Özetle belirtmek gerekirse, corona virüsüne karşı yürütülen önlemlerde, Türkiye’nin, diğer bütün ülkelere kıyasla, daha hazırlıklı, uzun zamanlı, aşamalı, etkili, kapsayıcı ve insanî politikalar uyguladığı söylenebilir.

Ülkemizde corona virüsü ile mücadelede başarılı olunmasında, vatandaşlarımızın, Batılı ve diğer ülkelerdeki temizlenme uygulamalarından farklı olarak su ile temizlenme yöntemini benimsemiş olması da etkili olmuştur. Kur’an-ı Kerim’de, “yüzlerinizi, dirseklere kadar ellerinizi yıkayınız, başınızı mesh ediniz, aşık kemiğine kadar ayaklarınızı yıkayınız (Maide Sûresi 6) diye emrediliyor. Vatandaşlarımızın bu ayetle uyumlu olan uygulamalarının, başta ABD olmak üzere çoğu Batılı ülkelerde “Türk usulü temizlenme” olarak emsal alındığı, su ile taharetin yapılabildiği klozetlerin sayısında önemli artışların görüldüğü belirtilmektedir. Vatandaşlarımızın sabun ve su ile temizlenme hassasiyeti, son zamanlarda çok daha artmıştır. Corona virüsü ile mücadelede bu uygulama hayati öneme sahiptir.

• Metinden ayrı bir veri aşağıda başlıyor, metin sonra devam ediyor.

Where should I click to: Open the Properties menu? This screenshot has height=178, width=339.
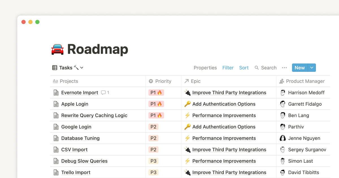(x=205, y=68)
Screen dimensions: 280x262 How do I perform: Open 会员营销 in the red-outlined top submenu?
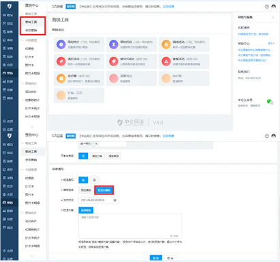pyautogui.click(x=31, y=30)
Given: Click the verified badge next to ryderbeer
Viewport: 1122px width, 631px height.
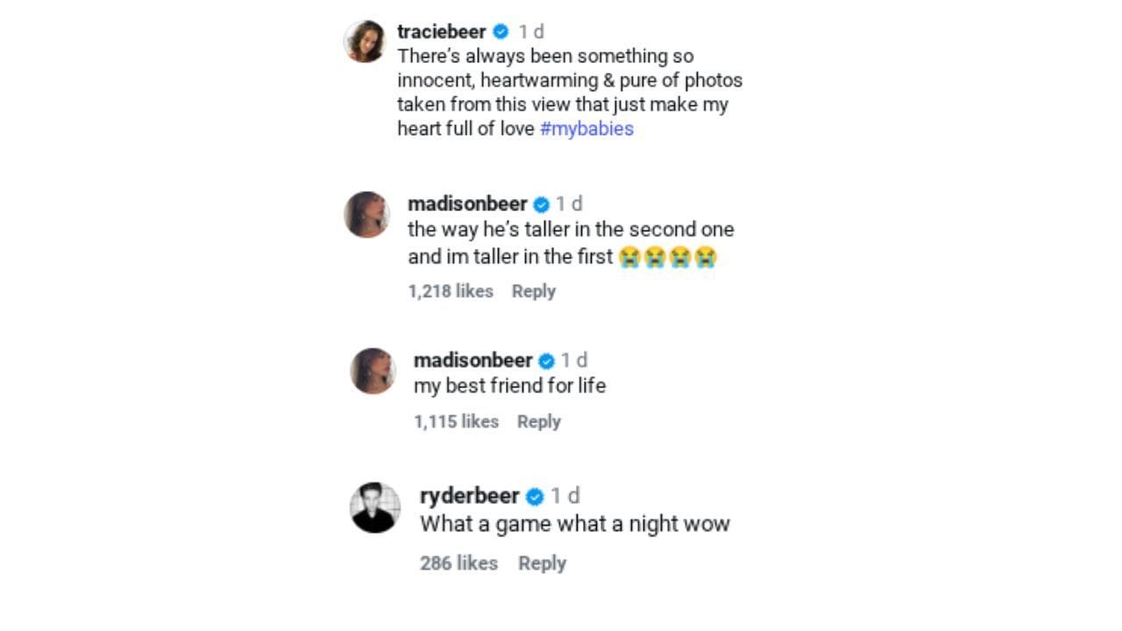Looking at the screenshot, I should coord(535,497).
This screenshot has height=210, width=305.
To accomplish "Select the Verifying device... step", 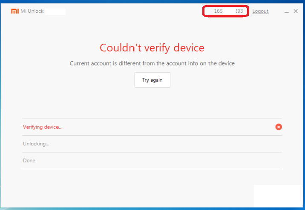I will click(x=43, y=127).
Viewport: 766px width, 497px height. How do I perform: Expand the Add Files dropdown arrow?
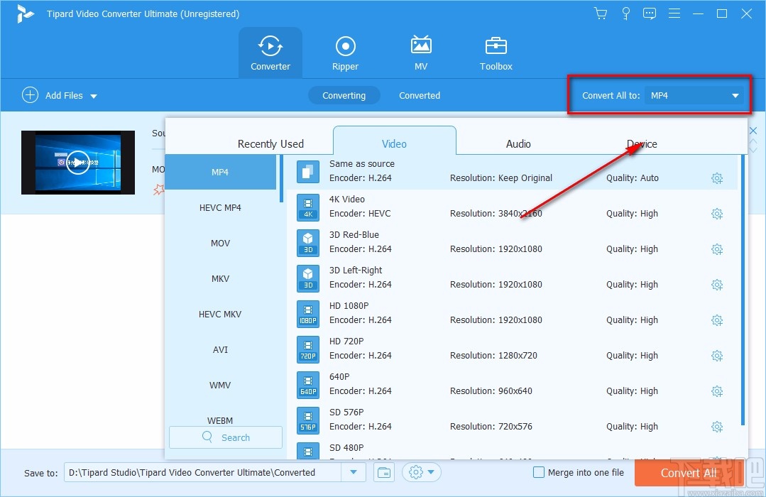[x=94, y=96]
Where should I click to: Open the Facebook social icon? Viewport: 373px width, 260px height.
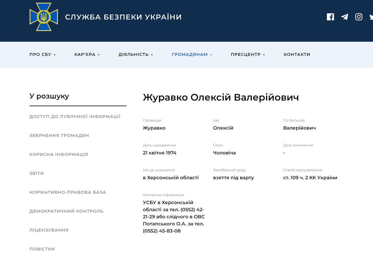coord(330,17)
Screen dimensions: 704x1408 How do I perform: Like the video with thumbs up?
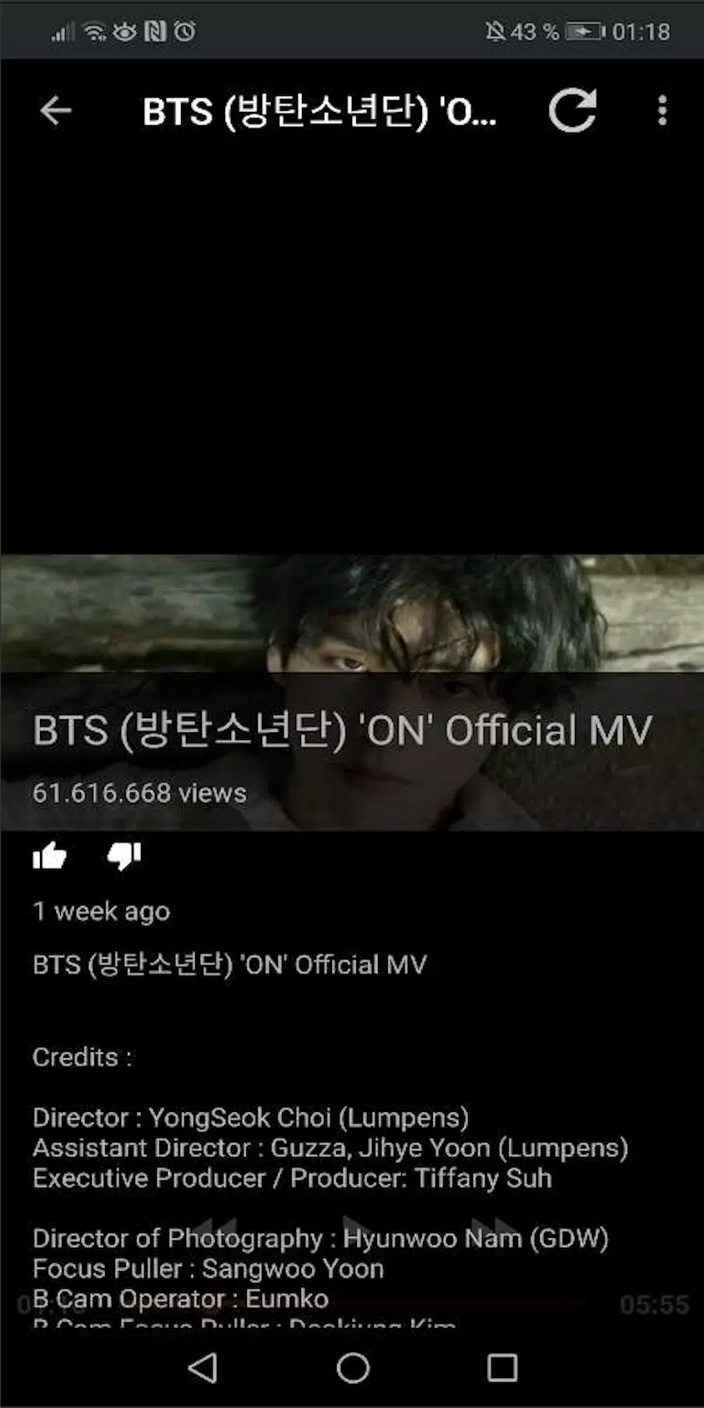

Önümüzdeki kritik dönemlerde, zaruret olmadıkça, “bulaşıcı hastalık varsa evinden çıkma!” şeklindeki Hadis-i Şerif’in emrine uygun olarak, evde kalınması uygulamasına riayet edildiği ölçüde, ülkemizde bu virüsle mücadelede etkinlik daha da artacaktır. Her ne kadar evde kapalı kalmaktan canımız sıkılsa da, unutmayalım ki, can sıkıntısı corona virüsüne yakalanmaktan daha evladır. Birincisi geçicidir, ama ikincisinde postu deldirmek söz konusu olabilir. Ha gayret, ya sabır diyelim; sabrın sonunun selamet olduğunu bilelim.